Task prompt> Return the data from the line with "Image resolution: width=420" up to and including the line with "Action: [x=283, y=769]", copying each line without any change.

Given data>
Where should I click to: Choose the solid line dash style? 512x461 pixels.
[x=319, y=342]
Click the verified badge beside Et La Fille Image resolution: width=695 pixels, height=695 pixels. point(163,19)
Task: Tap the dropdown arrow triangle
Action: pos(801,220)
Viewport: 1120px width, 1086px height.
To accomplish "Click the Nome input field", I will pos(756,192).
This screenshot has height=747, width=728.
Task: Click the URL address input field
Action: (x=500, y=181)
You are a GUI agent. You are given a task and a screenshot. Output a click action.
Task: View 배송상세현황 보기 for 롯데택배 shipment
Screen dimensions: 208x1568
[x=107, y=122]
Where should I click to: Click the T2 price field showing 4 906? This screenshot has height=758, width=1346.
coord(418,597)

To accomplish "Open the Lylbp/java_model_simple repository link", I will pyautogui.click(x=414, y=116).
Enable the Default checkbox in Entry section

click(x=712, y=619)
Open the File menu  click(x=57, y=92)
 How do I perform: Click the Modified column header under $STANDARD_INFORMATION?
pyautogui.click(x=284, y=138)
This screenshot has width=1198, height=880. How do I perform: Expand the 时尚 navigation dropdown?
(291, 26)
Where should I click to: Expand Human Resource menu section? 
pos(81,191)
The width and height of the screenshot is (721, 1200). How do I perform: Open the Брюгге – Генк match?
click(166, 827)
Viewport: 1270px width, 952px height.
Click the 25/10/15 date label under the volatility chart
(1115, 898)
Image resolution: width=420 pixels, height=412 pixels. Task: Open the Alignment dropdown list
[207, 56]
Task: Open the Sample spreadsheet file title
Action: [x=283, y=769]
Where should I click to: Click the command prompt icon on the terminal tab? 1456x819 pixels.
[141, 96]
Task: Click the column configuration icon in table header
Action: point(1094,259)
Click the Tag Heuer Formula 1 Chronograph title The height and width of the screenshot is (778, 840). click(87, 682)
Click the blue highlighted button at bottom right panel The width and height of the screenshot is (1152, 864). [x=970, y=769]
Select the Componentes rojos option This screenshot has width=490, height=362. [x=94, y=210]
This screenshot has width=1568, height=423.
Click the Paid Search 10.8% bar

Answer for the task>
Image resolution: width=420 pixels, height=412 pixels. Task: Open the Alignment dropdown list
[207, 56]
Task: Open the Sample spreadsheet file title
Action: [x=283, y=769]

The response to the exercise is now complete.